A gunman killed at least six people and wounded six others on Monday morning at a home for older and infirm people in Croatia, the country’s police chief told reporters Monday afternoon. He said that the attacker had used a handgun and that a suspect was quickly arrested at a restaurant nearby.

The attack took place in Daruvar, a spa town of about 10,000 people in the country’s central region. It is about 62 miles southeast of Zagreb, the capital.

Five residents and one employee were killed, the police chief, Nikola Milina, said. Five died on the scene and one at the hospital. Mr. Milina said the handgun was not registered.

Andrej Plenkovic, Croatia’s prime minister, wrote on X that he was “appalled” by the killings. He expressed condolences to the families of the victims of the “terrible crime” as well as to those who were wounded in the attack.
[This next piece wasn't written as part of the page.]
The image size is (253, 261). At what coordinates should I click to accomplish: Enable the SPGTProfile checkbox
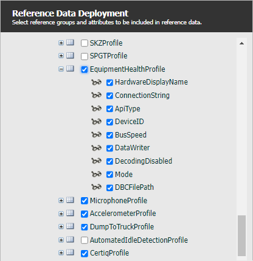click(x=85, y=56)
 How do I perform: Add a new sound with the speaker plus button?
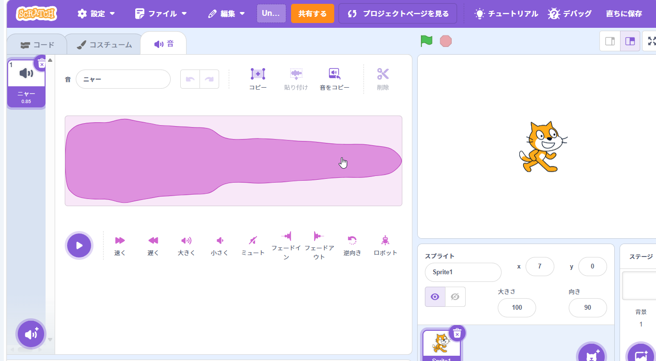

President Zoran Milanovic of Croatia immediately called for stricter gun control after the attack, which he called a “savage, unprecedented crime” in a post on Facebook.

The police did not identify the suspect on Monday, but Mr. Milina said that he was a member of a military police unit and was known to the police.

The local authorities had interacted with the man three times, Mr. Milina said, most recently a month ago. He disturbed the public order and peace in 2012, the chief said, and was involved in domestic violence in 2004. Mr. Milina added that there had been violence in the family, between the suspect and his father.

The attack shook Croatia, where mass killings are rare, and the town of Daruvar, known for its hot springs and wine.

Family members were desperate for information on Monday as details of the killings began to emerge.

Pero Ivandekic, whose wife runs the facility, the Vianey Home for the Elderly and Infirm, said he was waiting for news about his son-in-law Sven Sikiric, who he said was at the nursing home during the shooting and was taken to a hospital.

Mr. Ivandekic said in a phone interview that he rushed to the home after the owner of a store across the street called him and said, “Don’t ask any questions. Just come here. Quick.”

When he arrived, Mr. Ivandekic said, he found the home surrounded by over 20 police vehicles. He said that Mr. Sikiric was wounded, and he was waiting to hear from his daughter for updates.

“I have no idea what’s going on or who is in what condition,” he said.

Croatia’s homicide rate has been falling since 2000, according to the World Health Organization; in 2019, there were about 1.1 homicides per 100,000 people. From 2019 to 2021, it had one of the lower homicide rates by firearm in Europe, according to data from the United Nations.

“I don’t remember that we’ve ever had this many people killed,” Mr. Plenkovic said at a news conference in Split on Monday afternoon.

He said some of the people who were killed were in their 90s.

He also said that the Croatian police were trying to crack down on illegal firearms. Mr. Plenkovic said that there were many unregistered guns in Croatia as a result of the country’s bloody war of independence in the 1990s.

“The fact that that sort of war happened brought us to many people having weapons in their homes,” Mr. Plenkovic said, including the gunman.

Would-be firearm buyers in Croatia have to undergo mental-health screening and a security background check, said Zeljko Crvtila, a criminalist and security analyst with Analytics, a consulting company. They also have to make an explicit case for needing a gun and pass a course on how to handle and store firearms.

Mr. Crvtila said there had been several cases in which multiple people had been killed by a gun, but that the scale of death on Monday was astonishing.

“Seeing five or more people killed, that shocks everyone,” he said.